In the foreword to Architecture Journal
3, I
wrote the following:
Abstraction is the architect’s key tool for dealing with complexity.
We’ve seen the evolution of architectural abstractions techniques such
as models and patterns; however, we have yet to realize much in the
way of measurable value from them. Models and patterns are useful for
communicating effectively with our peers, but so far they haven’t
helped drastically reduce the amount of resources it takes to build
and operate a system. In order to continue to deal with increasing
complexity, we need to get much more pragmatic about using abstraction
to solve problems.
Because the lack of measurable value to date, the IT industry at large
has come to view models at best as “pretty pictures” and at worst as a
pointless waste of time and resources. But the reality is, we use models
in the IT industry all the time. I don’t know what you’re favorite
modeling tool it, but my current favorite is C#. Before that was VB and
before that was C++. I realize some of my readers might be more partial
to Java, Ruby, or even Assembly. But the reality is: all of these
so-called “higher level” programming languages are simply models of the
CPU execution environment.
The only code that the CPU can understand is machine code. But nobody
wants to write and debug all their code using 0’s and 1’s. So we move up
a level of abstraction and use a language that humans can read more
easily and that can be automatically translated (i.e. compiled) into
machine code the CPU can execute. The simplest step above machine code
is assembly language. But ASM isn’t particularly productive so work
with, so the industry has continuously raised the level of abstraction
in the languages they use. C is a higher level of abstraction than ASM,
adding concepts like types and functions. C++ is a higher level of
abstraction than C, adding concepts like classes and inheritance. Each
of these levels of abstraction presents a new model of the execution
environment with new features that make programming more productive (and
sometimes more
portable).
Different languages offer different models of the execution environment.

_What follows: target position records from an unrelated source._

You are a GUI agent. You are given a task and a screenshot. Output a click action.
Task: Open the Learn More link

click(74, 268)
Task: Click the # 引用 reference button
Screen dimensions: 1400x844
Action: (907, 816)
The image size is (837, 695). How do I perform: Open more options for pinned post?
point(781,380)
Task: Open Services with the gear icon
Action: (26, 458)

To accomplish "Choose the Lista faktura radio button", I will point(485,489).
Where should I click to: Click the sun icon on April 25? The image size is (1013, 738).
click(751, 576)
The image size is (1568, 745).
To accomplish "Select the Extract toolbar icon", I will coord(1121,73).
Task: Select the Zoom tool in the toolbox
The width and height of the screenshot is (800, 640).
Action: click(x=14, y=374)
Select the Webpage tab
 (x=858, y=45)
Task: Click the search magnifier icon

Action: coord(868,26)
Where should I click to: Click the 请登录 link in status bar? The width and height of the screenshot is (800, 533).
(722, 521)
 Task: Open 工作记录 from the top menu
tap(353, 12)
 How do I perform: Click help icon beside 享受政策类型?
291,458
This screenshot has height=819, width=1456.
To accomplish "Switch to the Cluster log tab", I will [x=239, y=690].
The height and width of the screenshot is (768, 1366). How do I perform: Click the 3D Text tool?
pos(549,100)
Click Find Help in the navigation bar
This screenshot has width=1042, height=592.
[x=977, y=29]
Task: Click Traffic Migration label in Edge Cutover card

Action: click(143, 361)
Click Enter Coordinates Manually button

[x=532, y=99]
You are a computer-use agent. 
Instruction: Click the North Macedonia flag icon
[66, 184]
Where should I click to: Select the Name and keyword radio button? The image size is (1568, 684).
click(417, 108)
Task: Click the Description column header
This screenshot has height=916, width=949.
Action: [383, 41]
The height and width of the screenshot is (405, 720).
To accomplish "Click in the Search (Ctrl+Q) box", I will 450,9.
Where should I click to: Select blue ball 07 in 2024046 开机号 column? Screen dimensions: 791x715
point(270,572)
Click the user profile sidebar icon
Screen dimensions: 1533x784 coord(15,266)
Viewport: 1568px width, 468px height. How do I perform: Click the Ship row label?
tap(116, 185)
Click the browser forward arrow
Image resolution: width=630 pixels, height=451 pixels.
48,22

For example, the Ruby model of the execution environment allows for the
manipulation of class instances while the C++ model allows for multiple
inheritance. This isn’t to say one is better than the other – they are
just different.
In the past decade, we’ve seen the rise in popularity of VM based
programming environments – primarily Java and CLR. In these
environments, there are multiple models at work. CLR languages and Java
are models above the underling VM execution environment. The VM
execution environment is, in turn, a model of the physical execution
environment. As an example, a C#/Java program is translated into
IL/bytecode at compile time and then from IL/bytecode to machine code at
runtime. So in these VMs, two model translations have to occur in order
to go from programming language to machine code. It turns out that this
multiple step translation approach is also useful in non-VM
environments. For example, the original C++ compiler output vanilla C
code which was, in turn, compiled with a vanilla C compiler. C# and
Java use a similar approach, except that the second translation occurs
at runtime, not compile time.
So if Code is Model, what can we learn from looking at the success of
mainstream text-based programming languages to help us in the
development of higher abstraction modeling languages that are actually
useful. This isn’t an exhaustive list, but here are a few things
(tenets?) I’ve thought of:
- Models must be Precise
There must be no ambiguity in the meaning of the elements in a
model. In C#, every statement and keyword has an exact well-defined
meaning. There is never a question as to what any given piece of C#
code means. There may be context-sensitive meanings, such as how the
keyword “using” has different meanings in C# depending on where it
is used. If you don’t have a similar level of precision in your
model, there’s no way to transform it to lower abstraction models in
a deterministic fashion. Models that can’t be transformed into lower
abstraction models are nothing more than pretty pictures – perhaps
useful for communication with other people on the project, but
useless as development artifacts.
- Model Transformation must be Deterministic
By definition (or at least by convention), models are at a higher
level of abstraction than both your execution domain and mainstream
programming languages – perhaps significantly higher. In order to
derive value from a model, you must be able to transform it into the
execution domain. Like the C# to IL to machine code example, the
model transformation may comprise multiple steps. But each
transformation between models must be as precise as the models
themselves. When you compile a given piece of C# code, you get the
same IL output every time. However, this transformation can vary
across target models. For example, when you run a managed app on a
x86 machine you get different machine code than if you ran it on an
x64 machine.
- Models must be Intrinsic to the Development Process
Even if you have precise models and deterministic transformations,
you have to make them first class citizens of the development
process or they will become outdated quickly. How often have you
blueprinted your classes with UML at the start of the project, only
to have that class diagram be horribly out of date by the end of the
project? In order to keep models up to date, they must be used
through-out the development process. If you need to make a change,
make the change to the model and then retransform into the execution
domain. Think of C# and IL – do we use C# as a blueprint,
transform once to IL and then hand edit the IL? No! We change the
C# directly and retransform into IL. We need to have the same
process even as we move into higher levels of abstraction.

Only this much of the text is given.